Although the listing below holds pictures, reproduce only its lines from the one containing "Viewport: 1238px width, 952px" through the last, exactly and without them.

Supplied records below:

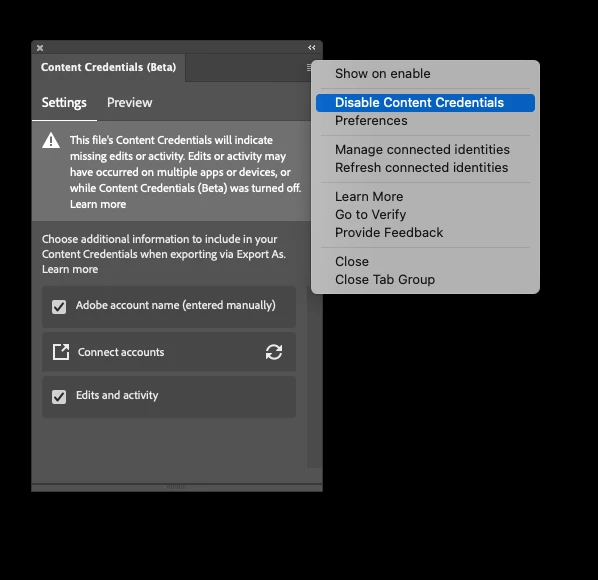This screenshot has height=580, width=598.
Task: Select the Content Credentials (Beta) panel tab
Action: coord(109,67)
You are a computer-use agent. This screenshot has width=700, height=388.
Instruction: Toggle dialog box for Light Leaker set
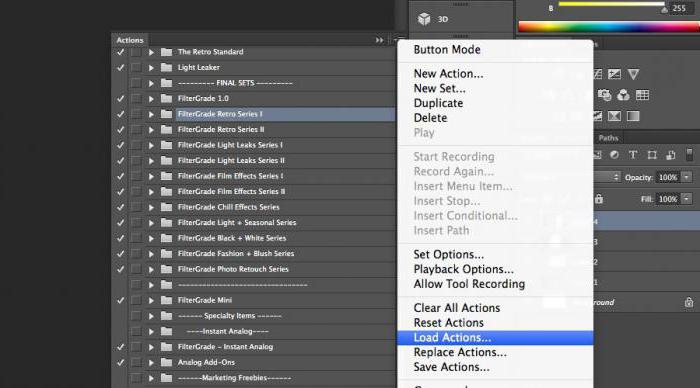click(x=136, y=67)
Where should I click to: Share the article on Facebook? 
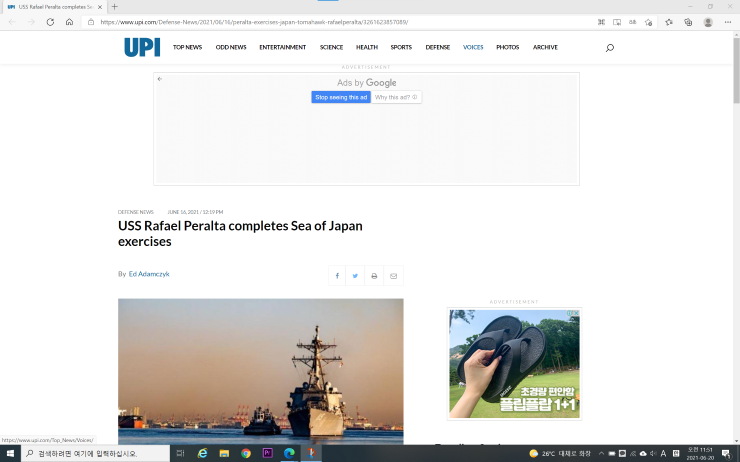[x=337, y=276]
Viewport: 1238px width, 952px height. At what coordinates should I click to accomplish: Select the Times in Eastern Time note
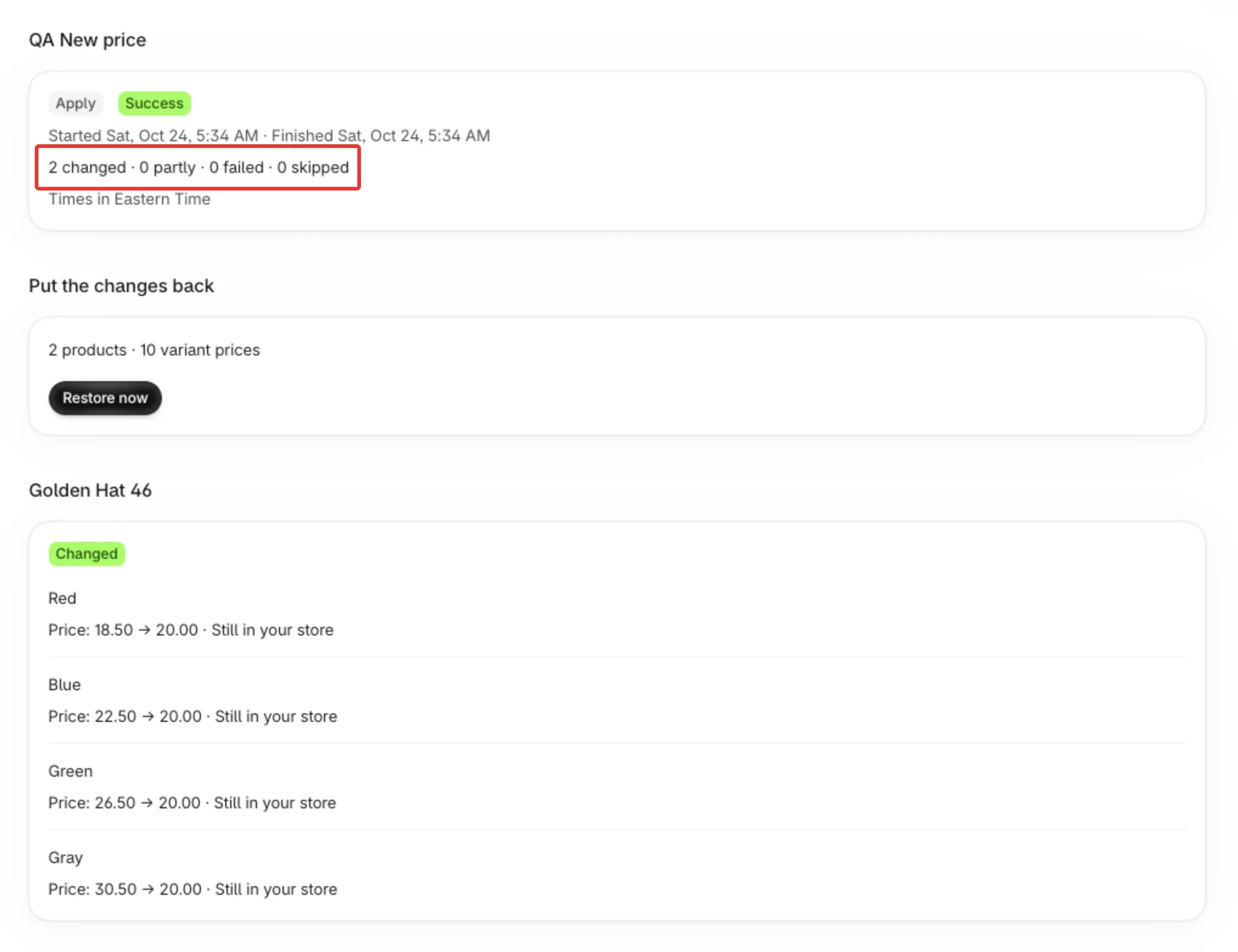click(x=129, y=199)
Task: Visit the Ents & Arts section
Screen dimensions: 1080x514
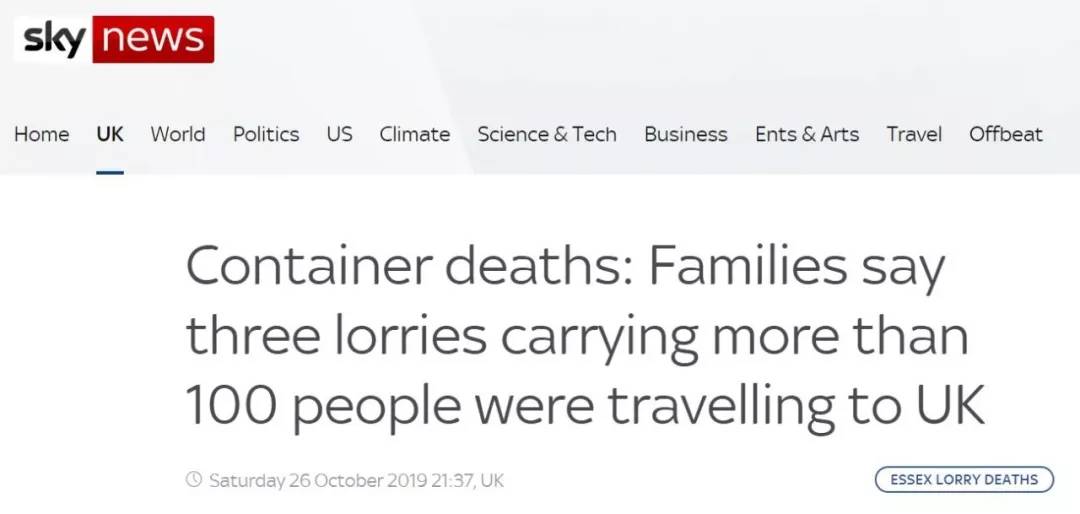Action: [x=807, y=134]
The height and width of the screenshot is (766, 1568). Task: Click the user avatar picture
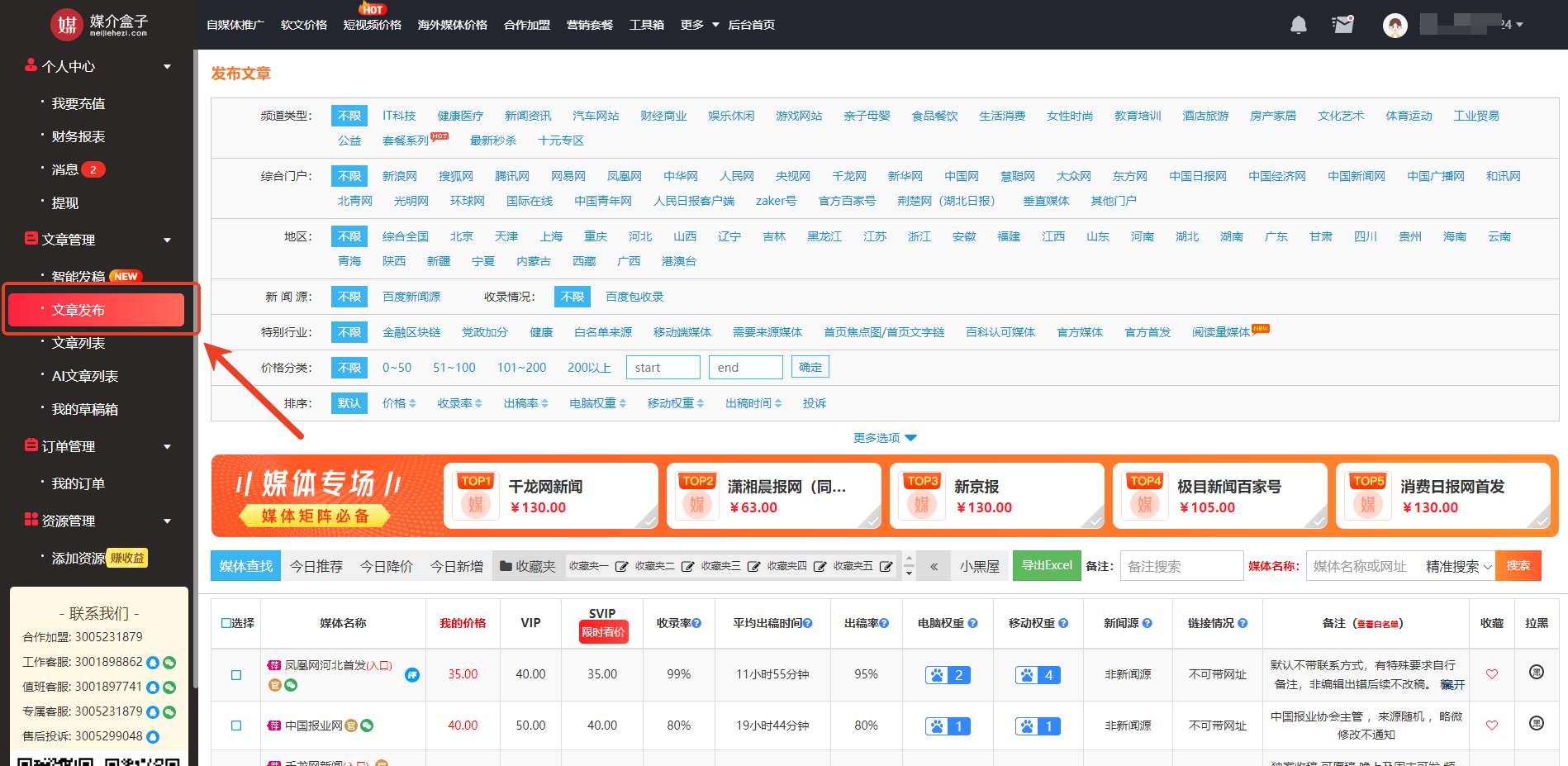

End of Supplied records.

Task output –
Viewport: 1238px width, 952px height. At what coordinates should I click to accomplish: Select the Times in Eastern Time note
click(x=129, y=199)
Task: Visit the Ents & Arts section
Screen dimensions: 1080x514
Action: [x=807, y=134]
The height and width of the screenshot is (766, 1568). Task: Click the user avatar picture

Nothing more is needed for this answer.